WHAT IS REQUIRED → How many lines in the records below contain "will"? Reply with the number alone.

(Collected data)
■ ■ ■ ■
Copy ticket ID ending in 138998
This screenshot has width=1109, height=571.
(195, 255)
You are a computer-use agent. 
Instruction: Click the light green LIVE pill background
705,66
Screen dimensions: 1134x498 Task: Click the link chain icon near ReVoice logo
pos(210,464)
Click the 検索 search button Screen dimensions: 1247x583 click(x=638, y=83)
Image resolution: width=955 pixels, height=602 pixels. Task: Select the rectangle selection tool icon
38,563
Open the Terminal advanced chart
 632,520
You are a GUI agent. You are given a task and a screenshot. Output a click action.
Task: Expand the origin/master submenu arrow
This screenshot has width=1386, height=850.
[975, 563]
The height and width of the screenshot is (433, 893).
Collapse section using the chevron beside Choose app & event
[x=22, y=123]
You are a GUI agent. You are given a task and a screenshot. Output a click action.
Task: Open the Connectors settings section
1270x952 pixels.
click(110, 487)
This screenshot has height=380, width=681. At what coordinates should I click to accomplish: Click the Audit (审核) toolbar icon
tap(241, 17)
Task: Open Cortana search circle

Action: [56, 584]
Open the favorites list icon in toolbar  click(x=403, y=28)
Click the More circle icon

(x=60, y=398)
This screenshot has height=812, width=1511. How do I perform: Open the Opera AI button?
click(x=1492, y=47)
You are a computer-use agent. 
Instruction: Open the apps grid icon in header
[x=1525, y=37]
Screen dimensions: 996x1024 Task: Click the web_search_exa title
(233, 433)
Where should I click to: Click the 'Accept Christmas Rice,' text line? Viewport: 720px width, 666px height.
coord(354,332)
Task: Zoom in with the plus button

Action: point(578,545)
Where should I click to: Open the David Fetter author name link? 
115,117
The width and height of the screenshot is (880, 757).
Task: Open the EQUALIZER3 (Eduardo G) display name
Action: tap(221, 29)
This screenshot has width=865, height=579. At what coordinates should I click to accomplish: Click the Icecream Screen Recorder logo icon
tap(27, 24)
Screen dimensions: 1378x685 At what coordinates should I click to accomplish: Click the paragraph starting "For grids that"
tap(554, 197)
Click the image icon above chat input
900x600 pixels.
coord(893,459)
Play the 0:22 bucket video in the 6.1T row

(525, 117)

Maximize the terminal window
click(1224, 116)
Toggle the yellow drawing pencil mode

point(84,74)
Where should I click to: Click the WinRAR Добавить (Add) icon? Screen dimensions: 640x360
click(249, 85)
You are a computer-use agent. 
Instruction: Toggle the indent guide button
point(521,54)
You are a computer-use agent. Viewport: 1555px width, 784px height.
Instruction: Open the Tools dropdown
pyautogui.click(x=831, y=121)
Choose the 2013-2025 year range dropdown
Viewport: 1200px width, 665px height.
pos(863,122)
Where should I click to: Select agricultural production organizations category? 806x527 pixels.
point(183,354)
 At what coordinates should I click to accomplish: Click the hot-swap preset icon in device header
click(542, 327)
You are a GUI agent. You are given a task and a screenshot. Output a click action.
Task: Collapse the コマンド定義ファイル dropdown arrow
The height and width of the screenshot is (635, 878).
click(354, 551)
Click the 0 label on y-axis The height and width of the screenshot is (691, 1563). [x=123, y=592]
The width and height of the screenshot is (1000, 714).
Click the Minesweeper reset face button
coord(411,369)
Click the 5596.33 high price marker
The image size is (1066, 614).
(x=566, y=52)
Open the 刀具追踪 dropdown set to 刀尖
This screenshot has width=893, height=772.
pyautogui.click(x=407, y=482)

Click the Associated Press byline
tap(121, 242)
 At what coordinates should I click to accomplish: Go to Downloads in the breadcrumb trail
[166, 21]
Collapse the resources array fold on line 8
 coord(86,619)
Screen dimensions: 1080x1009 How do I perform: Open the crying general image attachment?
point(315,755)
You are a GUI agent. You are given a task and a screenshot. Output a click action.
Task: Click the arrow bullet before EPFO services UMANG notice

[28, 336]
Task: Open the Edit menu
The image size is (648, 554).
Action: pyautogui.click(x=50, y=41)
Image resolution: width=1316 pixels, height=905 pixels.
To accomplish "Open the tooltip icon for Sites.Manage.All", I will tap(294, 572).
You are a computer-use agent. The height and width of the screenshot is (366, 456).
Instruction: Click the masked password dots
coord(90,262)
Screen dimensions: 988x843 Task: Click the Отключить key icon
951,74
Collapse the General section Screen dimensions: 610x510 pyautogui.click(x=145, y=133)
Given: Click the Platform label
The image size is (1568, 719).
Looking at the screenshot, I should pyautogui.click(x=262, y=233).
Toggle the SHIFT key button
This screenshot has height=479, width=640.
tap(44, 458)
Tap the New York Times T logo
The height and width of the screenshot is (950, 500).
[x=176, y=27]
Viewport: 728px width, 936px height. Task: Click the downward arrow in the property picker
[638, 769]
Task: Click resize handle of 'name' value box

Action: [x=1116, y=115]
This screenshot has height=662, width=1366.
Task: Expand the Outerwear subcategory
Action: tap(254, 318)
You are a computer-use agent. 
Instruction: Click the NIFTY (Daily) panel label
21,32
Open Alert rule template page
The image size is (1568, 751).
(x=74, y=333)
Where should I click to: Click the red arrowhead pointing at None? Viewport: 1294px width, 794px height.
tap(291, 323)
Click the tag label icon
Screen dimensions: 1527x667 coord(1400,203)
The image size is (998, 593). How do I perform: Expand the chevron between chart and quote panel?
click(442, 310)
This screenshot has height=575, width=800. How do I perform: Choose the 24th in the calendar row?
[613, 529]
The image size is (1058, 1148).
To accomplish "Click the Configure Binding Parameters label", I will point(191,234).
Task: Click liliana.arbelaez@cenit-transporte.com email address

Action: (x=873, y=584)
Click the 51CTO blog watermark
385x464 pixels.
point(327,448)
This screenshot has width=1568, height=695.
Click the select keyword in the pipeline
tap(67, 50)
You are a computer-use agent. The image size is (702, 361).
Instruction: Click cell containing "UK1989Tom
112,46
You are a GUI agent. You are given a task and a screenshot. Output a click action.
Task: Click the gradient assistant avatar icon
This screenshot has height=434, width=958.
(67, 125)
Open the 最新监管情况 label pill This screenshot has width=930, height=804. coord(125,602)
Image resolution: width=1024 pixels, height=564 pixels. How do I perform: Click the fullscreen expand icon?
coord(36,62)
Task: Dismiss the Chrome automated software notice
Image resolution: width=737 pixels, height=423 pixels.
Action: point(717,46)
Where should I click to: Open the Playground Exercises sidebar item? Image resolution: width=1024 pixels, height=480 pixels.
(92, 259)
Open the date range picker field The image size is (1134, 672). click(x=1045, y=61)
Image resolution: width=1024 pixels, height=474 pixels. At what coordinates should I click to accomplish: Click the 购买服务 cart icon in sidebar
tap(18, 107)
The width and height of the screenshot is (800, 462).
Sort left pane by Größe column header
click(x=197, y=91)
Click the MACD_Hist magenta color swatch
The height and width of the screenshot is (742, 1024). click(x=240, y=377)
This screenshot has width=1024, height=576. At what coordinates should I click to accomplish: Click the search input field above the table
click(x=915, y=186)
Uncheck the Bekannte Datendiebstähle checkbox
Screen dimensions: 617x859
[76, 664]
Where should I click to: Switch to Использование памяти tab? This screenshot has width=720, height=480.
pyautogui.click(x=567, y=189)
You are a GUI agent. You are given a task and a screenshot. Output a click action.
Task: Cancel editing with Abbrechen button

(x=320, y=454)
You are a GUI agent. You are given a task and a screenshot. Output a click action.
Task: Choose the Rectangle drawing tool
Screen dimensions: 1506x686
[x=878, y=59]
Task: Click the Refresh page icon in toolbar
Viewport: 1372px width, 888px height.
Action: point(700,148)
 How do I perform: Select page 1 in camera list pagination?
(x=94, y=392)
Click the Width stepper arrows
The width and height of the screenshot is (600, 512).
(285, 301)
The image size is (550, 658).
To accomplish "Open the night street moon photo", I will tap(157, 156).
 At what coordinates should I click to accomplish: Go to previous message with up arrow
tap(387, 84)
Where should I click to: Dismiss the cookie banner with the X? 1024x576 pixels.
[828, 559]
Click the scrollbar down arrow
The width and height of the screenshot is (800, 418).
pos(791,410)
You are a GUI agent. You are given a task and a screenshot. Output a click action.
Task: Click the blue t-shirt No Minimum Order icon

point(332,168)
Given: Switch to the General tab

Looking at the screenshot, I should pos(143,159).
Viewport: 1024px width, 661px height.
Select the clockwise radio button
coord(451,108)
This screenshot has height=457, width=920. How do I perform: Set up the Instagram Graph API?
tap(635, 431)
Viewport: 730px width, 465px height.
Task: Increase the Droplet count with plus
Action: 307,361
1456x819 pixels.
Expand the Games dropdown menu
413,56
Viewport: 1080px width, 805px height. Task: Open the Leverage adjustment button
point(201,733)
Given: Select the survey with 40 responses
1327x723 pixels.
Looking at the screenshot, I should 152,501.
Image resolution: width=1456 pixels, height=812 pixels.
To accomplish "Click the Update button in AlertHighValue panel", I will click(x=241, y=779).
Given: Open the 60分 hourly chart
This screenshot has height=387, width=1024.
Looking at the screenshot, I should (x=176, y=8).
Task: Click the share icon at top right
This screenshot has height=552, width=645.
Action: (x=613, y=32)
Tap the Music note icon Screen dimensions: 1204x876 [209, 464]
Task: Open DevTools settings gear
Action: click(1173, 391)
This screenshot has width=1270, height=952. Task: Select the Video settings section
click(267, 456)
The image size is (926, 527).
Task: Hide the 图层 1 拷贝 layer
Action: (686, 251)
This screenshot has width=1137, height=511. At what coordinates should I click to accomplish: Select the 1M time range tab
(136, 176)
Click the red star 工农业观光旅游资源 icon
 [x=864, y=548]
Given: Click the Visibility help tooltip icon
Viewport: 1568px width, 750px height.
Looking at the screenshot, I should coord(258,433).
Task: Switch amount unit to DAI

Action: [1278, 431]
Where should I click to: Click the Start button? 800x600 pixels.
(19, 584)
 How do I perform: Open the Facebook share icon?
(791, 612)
■ ■ ■ ■
ANSWER FOR THE TASK → 4